=== DATA FOR ANALYSIS ===
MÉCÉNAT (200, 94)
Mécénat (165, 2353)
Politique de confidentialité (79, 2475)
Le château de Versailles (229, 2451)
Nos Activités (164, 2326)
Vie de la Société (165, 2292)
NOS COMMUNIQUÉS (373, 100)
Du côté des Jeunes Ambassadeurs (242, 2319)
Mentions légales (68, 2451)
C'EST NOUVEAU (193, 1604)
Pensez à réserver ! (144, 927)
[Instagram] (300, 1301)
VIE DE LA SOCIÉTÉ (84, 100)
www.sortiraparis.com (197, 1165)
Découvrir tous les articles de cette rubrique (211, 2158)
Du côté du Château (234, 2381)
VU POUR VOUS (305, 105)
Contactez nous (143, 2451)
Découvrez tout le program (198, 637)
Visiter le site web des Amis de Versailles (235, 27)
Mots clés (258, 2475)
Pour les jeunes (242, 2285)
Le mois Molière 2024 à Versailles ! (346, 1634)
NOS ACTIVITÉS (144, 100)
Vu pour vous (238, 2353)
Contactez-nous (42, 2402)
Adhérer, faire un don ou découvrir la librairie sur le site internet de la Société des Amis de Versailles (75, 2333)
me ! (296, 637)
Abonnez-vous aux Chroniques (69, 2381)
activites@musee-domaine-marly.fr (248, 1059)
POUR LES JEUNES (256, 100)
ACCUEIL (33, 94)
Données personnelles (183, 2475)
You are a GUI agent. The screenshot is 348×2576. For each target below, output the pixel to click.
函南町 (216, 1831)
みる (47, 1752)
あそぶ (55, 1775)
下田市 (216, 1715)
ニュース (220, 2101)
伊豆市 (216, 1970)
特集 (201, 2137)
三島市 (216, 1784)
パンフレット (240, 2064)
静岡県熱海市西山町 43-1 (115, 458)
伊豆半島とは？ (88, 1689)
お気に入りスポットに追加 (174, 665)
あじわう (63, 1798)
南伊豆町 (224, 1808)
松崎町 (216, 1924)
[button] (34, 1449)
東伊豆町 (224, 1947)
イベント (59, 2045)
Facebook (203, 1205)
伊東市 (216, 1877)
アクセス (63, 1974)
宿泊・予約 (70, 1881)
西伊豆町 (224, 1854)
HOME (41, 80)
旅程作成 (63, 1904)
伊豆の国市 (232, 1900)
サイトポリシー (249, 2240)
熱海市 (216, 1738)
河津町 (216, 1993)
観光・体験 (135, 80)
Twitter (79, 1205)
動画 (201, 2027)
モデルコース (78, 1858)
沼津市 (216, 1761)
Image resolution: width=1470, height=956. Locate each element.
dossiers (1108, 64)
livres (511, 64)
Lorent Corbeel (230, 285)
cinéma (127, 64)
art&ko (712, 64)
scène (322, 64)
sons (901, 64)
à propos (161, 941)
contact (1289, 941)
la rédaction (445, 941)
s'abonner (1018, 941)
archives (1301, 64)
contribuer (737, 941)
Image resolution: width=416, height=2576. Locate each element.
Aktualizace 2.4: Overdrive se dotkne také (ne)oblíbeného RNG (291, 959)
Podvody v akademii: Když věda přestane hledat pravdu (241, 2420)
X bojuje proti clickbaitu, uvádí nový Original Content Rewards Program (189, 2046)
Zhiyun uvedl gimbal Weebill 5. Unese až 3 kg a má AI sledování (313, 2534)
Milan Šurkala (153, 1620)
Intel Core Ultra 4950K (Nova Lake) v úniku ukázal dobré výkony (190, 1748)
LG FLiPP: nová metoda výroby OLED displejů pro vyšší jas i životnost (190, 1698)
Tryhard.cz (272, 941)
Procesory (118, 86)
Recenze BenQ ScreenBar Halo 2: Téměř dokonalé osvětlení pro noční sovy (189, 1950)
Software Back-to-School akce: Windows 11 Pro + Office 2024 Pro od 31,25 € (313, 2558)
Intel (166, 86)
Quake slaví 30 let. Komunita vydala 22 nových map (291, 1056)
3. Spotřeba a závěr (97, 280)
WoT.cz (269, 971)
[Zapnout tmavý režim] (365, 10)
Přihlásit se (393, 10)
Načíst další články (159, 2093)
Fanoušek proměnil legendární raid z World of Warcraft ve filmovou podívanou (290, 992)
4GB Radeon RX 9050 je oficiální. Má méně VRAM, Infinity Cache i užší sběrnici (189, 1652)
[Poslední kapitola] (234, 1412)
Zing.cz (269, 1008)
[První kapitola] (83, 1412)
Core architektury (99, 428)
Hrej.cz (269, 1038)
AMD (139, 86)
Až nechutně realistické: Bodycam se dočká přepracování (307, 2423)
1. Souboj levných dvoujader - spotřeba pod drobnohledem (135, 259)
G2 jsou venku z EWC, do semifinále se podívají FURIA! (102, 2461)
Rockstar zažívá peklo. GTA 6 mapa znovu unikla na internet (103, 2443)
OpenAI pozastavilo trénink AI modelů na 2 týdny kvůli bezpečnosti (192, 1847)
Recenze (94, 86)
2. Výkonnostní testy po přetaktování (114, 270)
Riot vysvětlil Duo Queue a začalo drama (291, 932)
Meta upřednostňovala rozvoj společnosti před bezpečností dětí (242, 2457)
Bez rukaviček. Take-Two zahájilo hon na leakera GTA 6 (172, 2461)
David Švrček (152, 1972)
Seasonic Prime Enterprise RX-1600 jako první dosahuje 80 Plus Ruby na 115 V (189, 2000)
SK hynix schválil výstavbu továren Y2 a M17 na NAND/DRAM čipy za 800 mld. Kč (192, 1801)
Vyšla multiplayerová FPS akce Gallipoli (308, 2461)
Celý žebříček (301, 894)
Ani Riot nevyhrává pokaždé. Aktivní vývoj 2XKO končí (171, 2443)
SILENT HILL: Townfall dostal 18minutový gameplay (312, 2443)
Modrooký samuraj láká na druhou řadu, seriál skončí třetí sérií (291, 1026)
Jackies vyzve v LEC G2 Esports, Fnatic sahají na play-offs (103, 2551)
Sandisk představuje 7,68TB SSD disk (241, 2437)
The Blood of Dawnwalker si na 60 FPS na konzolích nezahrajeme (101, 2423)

=== EXERCISE ===
Output the lines above exactly, but only those between the line holding "POUR LES JEUNES (256, 100)" and the line holding "アクセス (63, 1974)", inclusive.

=== SOLUTION FOR THIS PROBLEM ===
POUR LES JEUNES (256, 100)
ACCUEIL (33, 94)
Données personnelles (183, 2475)
You are a GUI agent. The screenshot is 348×2576. For each target below, output the pixel to click.
函南町 (216, 1831)
みる (47, 1752)
あそぶ (55, 1775)
下田市 (216, 1715)
ニュース (220, 2101)
伊豆市 (216, 1970)
特集 (201, 2137)
三島市 (216, 1784)
パンフレット (240, 2064)
静岡県熱海市西山町 43-1 (115, 458)
伊豆半島とは？ (88, 1689)
お気に入りスポットに追加 (174, 665)
あじわう (63, 1798)
南伊豆町 (224, 1808)
松崎町 (216, 1924)
[button] (34, 1449)
東伊豆町 (224, 1947)
イベント (59, 2045)
Facebook (203, 1205)
伊東市 (216, 1877)
アクセス (63, 1974)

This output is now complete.